Tsuchiya thinks that experiences, too, may be entirely structural; they may not, in fact, have any intrinsic qualities. To him, this is the lesson of Buddhism as well as integrated information theory, which identifies consciousness with the causal structure of information-processing networks. “Experience is all about the relationships,” he says. What seems like an intrinsic property may be nothing more than a dense thicket of these relationships. If so, you can capture it in an equation or other mathematical object; Tsuchiya has turned to a branch of mathematics called category theory for a descriptive language. Then science will be able to explain experience after all – and the hard problem ceases to be hard.

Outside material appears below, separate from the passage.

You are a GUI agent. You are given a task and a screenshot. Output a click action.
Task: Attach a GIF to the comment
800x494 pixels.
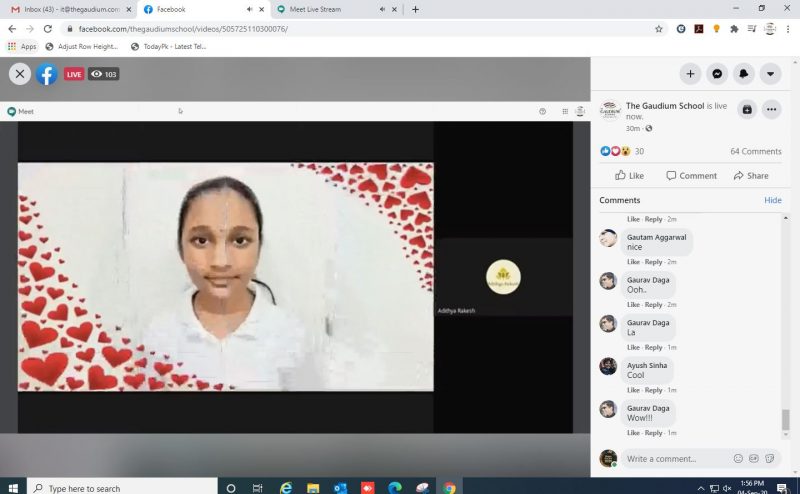(x=754, y=458)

Most philosophers who are generally sympathetic to structuralism don’t go that far. But they agree that experience is, in some way, analysable and that the real question is why we feel that it isn’t. Lyre suggests our brains have some faculty that gives our experience the impression of having intrinsic qualities. Ron Chrisley, a cognitive scientist at the University of Sussex, UK, suggests a reason for such a mechanism. The brain is always monitoring itself and could easily fall down a rabbit hole of self-doubt. “Yes, I believe there’s a plate on the table, because it looks to me that there’s this oval thing, and there’s this shading here,” he says. “But why do you believe that there’s that oval shape and that shading? If it always has to give an answer, it’ll be caught in this infinite regress of justification.” At some point, the brain has to stop analysing and take its experiences as unanalysable.

For Loorits, the unanalysability of qualia is an important feature of human psychology. Great art often violates our expectations and leaves us in awe. “It’s beautiful, and wow, I can’t say why,” he says. But this is a temporary condition. We talk to our friends, read the critics and find a language to analyse our feelings. “Beauty that seems unanalysable to me now maybe becomes analysable by me,” he says. Experiences are purely structural from a third-person perspective, but we can perceive them as unanalysable from the first-person perspective, until we adopt some critical distance and come to view them structurally.

Whether sublime beauty is just one among innumerable qualia that are susceptible to Tsuchiya’s methods remains to be seen. Still, these attempts to map the connections among all kinds of experience will continue to alter how we see ourselves. If it is true that experiences are all relative to one another, then if you come to view one thing differently, it will transform how you view everything else, says Lyre. People with synaesthesia, who might taste words or smell colours, perceive these connections directly, but all of us make them. “To a certain extent, we are all synaesthetes,” he says.